> What is being asked:
Repeat the listing exactly. Pictures stay out of your copy.

== Record extracts

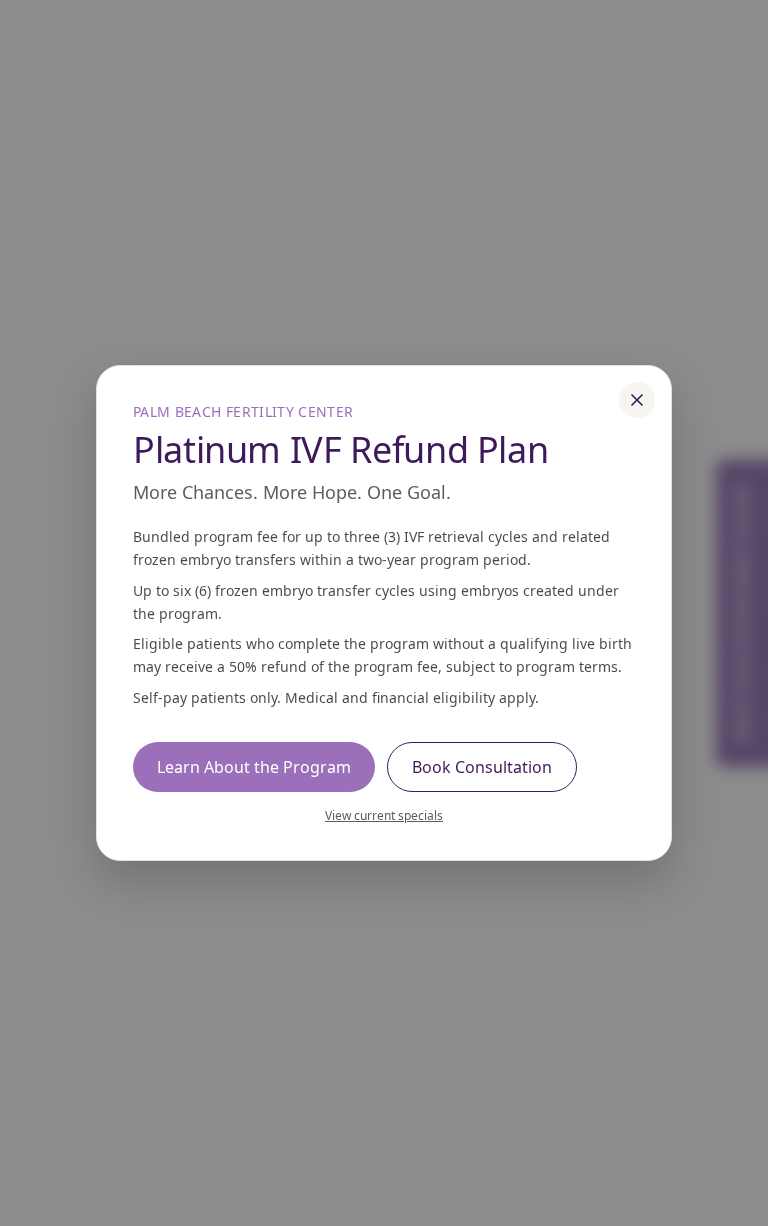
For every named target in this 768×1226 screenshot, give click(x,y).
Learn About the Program (254, 767)
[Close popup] (637, 400)
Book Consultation (482, 767)
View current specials (384, 815)
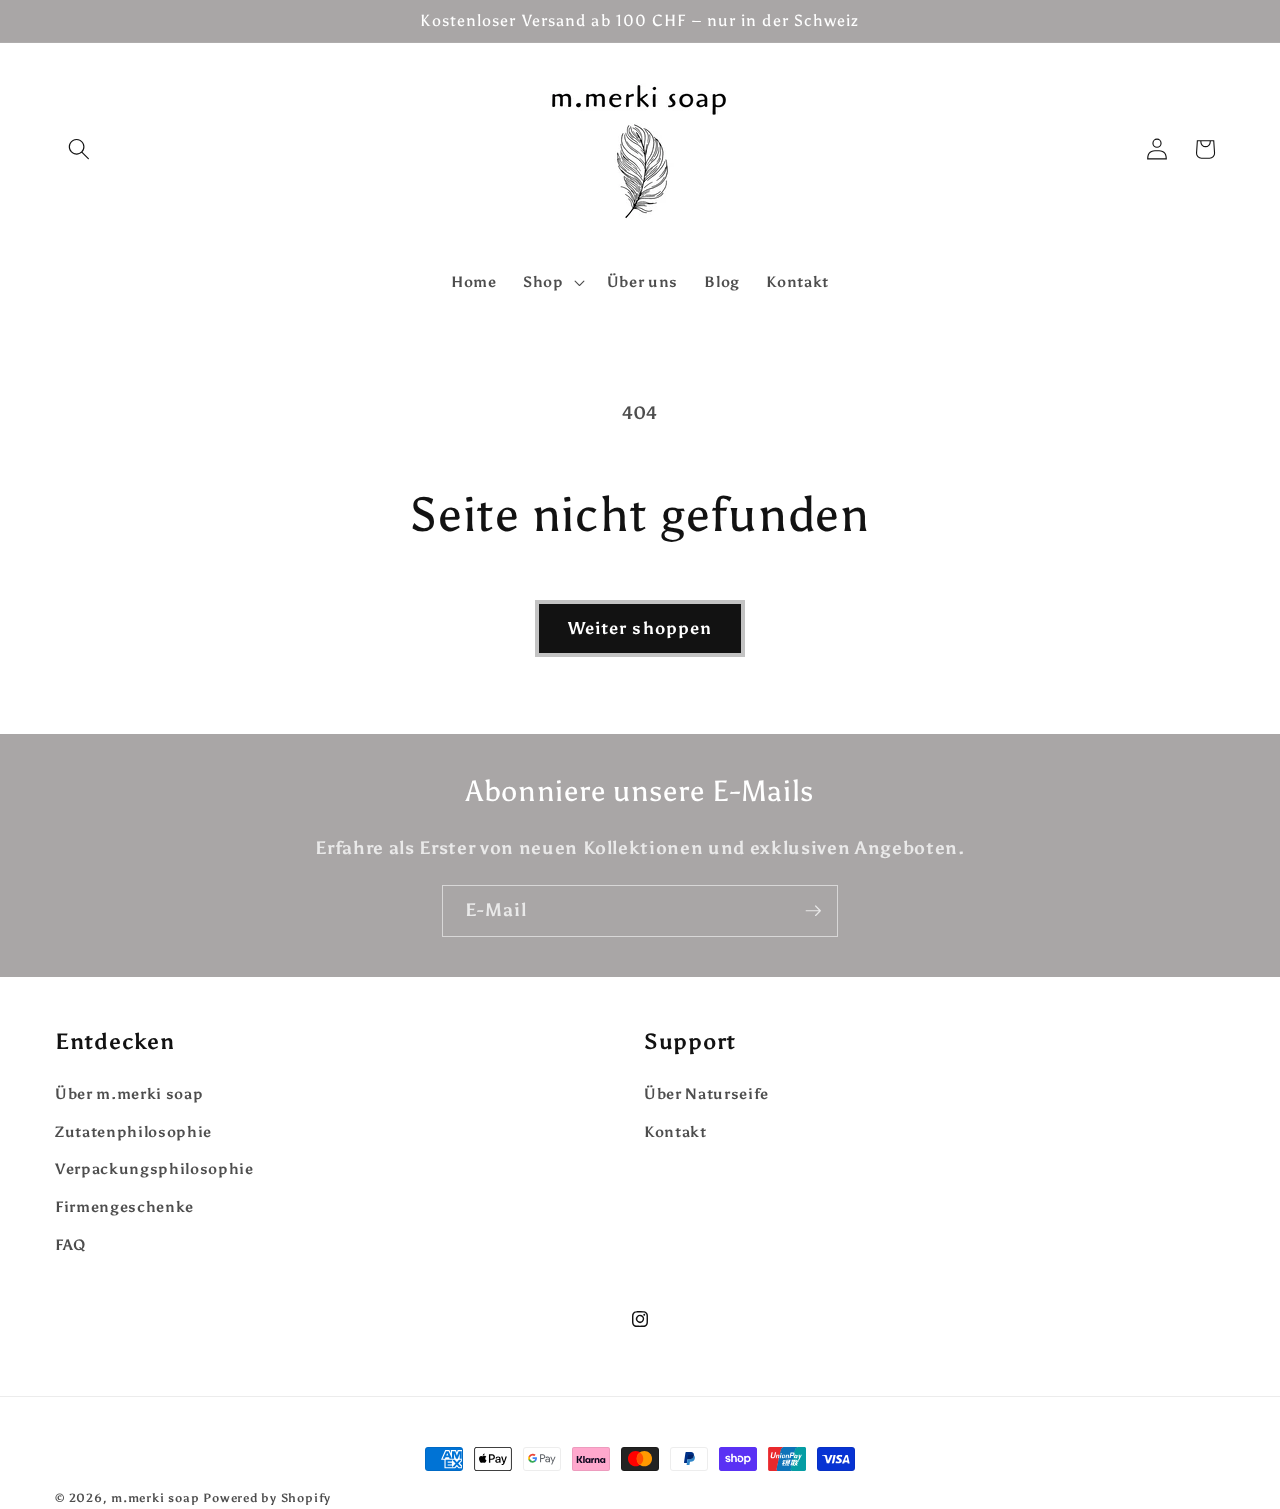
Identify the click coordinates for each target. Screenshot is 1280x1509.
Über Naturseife (706, 1093)
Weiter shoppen (640, 628)
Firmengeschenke (124, 1206)
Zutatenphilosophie (133, 1131)
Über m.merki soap (129, 1093)
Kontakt (675, 1131)
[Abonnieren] (813, 911)
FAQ (70, 1244)
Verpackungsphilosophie (154, 1169)
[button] (79, 149)
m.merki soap (155, 1498)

====

> Solution for this problem:
For every named target in this 768×1226 screenshot, give click(x,y).
Learn About the Program (254, 767)
[Close popup] (637, 400)
Book Consultation (482, 767)
View current specials (384, 815)
Identify the click coordinates for each target. Screenshot is 1280x1509.
Über Naturseife (706, 1093)
Weiter shoppen (640, 628)
Firmengeschenke (124, 1206)
Zutatenphilosophie (133, 1131)
Über m.merki soap (129, 1093)
Kontakt (675, 1131)
[Abonnieren] (813, 911)
FAQ (70, 1244)
Verpackungsphilosophie (154, 1169)
[button] (79, 149)
m.merki soap (155, 1498)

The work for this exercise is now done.